If it fails to access Huggingface, try to manually download pretrained models and specify local path with --model_path <path_to_model_weight>.

Using --tile_process and --AMP_test if memory is limited.

📏 Pre-trained Models (Paper Version)

Please note that, in our paper, we only train GSASR on DIV2K dataset without AMP+ROPE+Flash Attention tricks for fair comparison. Due to the limited pages in our paper, we don't report the results of Swin-based model. Here, besides {EDSR, RDN}-based GSASR present in paper, we further provide the Swin-based GSASR model. The {EDSR, RDN}-based GSASR models provided bellow should exactly generate the same results as that reported in our paper (Table.1 in the main paper and Table.1 ~ Table.7 in the supplementary).

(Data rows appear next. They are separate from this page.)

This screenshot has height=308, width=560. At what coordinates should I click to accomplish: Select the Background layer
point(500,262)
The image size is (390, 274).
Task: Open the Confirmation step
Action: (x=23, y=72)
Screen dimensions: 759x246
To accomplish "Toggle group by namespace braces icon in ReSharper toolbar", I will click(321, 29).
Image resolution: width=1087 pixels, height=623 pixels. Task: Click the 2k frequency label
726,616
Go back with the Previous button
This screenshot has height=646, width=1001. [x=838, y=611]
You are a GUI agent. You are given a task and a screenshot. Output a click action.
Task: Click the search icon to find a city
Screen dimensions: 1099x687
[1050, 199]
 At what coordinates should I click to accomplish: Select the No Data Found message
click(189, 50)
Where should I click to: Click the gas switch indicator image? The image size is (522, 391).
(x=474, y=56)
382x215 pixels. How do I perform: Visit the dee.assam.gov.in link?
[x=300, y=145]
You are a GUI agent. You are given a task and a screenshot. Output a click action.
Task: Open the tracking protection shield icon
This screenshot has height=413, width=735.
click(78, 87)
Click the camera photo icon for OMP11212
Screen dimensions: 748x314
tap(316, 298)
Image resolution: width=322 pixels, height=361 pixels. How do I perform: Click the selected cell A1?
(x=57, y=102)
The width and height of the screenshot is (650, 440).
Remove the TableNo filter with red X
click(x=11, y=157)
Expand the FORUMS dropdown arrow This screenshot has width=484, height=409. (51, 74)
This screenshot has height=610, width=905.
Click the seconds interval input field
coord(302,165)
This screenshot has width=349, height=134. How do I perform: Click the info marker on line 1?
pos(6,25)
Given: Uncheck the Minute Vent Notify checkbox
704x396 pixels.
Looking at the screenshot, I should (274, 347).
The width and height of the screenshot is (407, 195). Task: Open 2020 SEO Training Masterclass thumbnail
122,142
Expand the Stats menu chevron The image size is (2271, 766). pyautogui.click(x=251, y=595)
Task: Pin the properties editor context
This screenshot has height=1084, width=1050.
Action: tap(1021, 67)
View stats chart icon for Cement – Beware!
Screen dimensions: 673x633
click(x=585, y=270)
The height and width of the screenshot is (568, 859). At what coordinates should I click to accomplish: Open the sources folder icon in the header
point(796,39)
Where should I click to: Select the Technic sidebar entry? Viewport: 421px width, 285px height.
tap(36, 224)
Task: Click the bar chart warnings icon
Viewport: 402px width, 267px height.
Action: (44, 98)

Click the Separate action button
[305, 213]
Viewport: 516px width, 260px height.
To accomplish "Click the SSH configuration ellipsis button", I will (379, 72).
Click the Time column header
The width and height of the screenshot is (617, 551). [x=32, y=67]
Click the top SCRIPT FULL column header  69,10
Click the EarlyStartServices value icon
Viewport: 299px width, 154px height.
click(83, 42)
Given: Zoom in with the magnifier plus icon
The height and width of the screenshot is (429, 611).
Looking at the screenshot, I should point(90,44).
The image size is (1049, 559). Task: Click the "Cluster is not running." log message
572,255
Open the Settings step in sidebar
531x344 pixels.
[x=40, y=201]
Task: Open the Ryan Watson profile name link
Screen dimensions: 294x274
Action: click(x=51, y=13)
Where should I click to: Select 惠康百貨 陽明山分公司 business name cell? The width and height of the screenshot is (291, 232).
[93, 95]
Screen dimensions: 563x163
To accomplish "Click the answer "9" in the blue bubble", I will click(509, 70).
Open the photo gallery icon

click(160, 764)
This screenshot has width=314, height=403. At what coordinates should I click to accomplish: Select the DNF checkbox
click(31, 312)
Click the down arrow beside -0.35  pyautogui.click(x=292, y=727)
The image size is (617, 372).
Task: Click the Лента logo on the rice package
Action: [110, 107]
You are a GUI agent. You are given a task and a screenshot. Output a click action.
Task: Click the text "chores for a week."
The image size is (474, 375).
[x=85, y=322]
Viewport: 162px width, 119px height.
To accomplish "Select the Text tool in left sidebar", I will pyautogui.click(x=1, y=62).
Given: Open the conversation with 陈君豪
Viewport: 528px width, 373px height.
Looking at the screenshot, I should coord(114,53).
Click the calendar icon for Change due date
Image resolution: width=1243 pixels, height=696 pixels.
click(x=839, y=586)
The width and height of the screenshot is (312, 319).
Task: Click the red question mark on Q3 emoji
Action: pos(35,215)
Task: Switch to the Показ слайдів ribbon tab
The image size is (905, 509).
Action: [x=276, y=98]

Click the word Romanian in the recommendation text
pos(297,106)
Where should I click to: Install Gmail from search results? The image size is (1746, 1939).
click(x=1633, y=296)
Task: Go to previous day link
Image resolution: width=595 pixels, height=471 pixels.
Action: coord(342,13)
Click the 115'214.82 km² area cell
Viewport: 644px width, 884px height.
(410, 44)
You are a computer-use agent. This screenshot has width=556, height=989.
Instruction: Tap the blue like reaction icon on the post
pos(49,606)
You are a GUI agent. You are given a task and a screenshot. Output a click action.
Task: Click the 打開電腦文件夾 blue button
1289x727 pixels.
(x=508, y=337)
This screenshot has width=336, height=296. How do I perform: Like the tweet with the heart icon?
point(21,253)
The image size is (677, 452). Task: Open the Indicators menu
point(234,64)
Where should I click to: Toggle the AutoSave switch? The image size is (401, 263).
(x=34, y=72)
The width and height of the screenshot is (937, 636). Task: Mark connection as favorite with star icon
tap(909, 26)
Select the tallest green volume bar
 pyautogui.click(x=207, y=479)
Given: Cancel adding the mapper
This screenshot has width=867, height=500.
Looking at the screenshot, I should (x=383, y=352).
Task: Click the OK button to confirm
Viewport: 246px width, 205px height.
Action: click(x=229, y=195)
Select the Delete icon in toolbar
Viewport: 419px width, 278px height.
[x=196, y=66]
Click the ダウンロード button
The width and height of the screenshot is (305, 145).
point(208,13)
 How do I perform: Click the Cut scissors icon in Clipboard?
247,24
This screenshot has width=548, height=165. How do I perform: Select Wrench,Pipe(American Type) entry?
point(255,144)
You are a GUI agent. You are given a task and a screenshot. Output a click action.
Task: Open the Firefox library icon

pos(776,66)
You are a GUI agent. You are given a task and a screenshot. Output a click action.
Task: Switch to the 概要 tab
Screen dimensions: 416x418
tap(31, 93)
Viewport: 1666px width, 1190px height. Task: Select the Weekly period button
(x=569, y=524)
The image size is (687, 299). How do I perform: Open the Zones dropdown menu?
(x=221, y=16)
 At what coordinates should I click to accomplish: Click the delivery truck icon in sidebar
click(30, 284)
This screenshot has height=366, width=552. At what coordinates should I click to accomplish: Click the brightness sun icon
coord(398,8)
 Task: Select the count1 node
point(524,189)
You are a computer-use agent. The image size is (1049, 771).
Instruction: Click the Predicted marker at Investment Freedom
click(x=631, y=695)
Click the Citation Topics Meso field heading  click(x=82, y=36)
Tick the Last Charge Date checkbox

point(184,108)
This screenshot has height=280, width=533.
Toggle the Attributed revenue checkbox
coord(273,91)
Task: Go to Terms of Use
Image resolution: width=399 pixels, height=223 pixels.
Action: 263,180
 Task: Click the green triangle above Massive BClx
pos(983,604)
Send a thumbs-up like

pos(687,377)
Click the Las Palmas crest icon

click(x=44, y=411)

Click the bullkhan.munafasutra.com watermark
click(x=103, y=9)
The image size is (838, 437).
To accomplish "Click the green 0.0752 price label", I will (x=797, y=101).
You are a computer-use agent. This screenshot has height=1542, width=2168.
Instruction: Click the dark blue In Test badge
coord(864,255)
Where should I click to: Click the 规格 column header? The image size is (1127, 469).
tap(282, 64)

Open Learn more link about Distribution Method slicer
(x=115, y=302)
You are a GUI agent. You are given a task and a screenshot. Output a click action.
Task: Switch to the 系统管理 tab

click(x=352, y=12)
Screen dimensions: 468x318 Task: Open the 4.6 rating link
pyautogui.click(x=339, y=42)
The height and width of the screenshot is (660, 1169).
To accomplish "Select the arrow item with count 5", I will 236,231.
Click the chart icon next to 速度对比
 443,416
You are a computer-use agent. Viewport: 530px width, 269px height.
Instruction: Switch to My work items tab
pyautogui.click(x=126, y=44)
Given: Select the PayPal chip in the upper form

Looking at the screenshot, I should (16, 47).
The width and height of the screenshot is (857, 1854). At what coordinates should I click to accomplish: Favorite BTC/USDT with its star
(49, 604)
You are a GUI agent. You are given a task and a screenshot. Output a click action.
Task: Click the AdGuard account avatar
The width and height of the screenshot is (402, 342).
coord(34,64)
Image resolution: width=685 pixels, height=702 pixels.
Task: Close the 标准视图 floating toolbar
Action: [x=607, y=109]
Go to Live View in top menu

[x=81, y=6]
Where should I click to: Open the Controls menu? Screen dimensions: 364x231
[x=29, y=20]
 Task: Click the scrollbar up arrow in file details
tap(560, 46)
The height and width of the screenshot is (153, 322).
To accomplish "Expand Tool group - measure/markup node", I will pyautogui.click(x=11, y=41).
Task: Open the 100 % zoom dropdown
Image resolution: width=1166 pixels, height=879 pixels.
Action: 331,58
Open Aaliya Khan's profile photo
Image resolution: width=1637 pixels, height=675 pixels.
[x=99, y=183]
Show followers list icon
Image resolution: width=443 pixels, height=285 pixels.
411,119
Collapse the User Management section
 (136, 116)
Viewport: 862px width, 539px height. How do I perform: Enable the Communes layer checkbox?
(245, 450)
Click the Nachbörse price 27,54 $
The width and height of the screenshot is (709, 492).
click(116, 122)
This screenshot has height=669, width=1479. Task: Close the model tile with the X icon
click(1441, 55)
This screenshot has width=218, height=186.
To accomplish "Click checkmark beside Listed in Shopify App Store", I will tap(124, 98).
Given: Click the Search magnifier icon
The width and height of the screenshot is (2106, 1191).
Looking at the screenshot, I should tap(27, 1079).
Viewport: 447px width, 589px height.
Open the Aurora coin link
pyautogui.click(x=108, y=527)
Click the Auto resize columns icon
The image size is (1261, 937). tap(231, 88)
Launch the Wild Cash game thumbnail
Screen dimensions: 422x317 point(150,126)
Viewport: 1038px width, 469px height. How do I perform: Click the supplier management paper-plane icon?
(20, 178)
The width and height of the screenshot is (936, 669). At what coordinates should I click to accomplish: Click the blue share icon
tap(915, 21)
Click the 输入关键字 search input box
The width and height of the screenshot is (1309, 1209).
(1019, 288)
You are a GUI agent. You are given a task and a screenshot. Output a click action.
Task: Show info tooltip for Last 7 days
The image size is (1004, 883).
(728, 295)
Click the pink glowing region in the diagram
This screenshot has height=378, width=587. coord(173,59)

Download Pre-trained models (Paper Version)

Download models from the following link.

Encoder Backbone	Training Dataset	Download	Version
EDSR	DIV2K	Google Drive, Hugging Face	Paper Reported
RDN	DIV2K	Google Drive, Hugging Face	Paper Reported
SWIN	DIV2K	Google Drive, Hugging Face	Paper (not Reported)

Inference for single image

if you have logined in the huggingface, directly execute the inference_paper.py as follows.

python inference_paper.py \
    --input_img_path <path_to_img> \
    --save_sr_path <path_to_saved_folder> \
    --model <{EDSR, RDN, SWIN}> \
    --scale <scale> [--tile_process]

Inference on standard benchmark

To get the numerical performance in Tab.2 of the main paper. Please download cropped 720*720 size of GT images, and the corresponding LR images of DIV2K testing parts, which are utilized in our paper.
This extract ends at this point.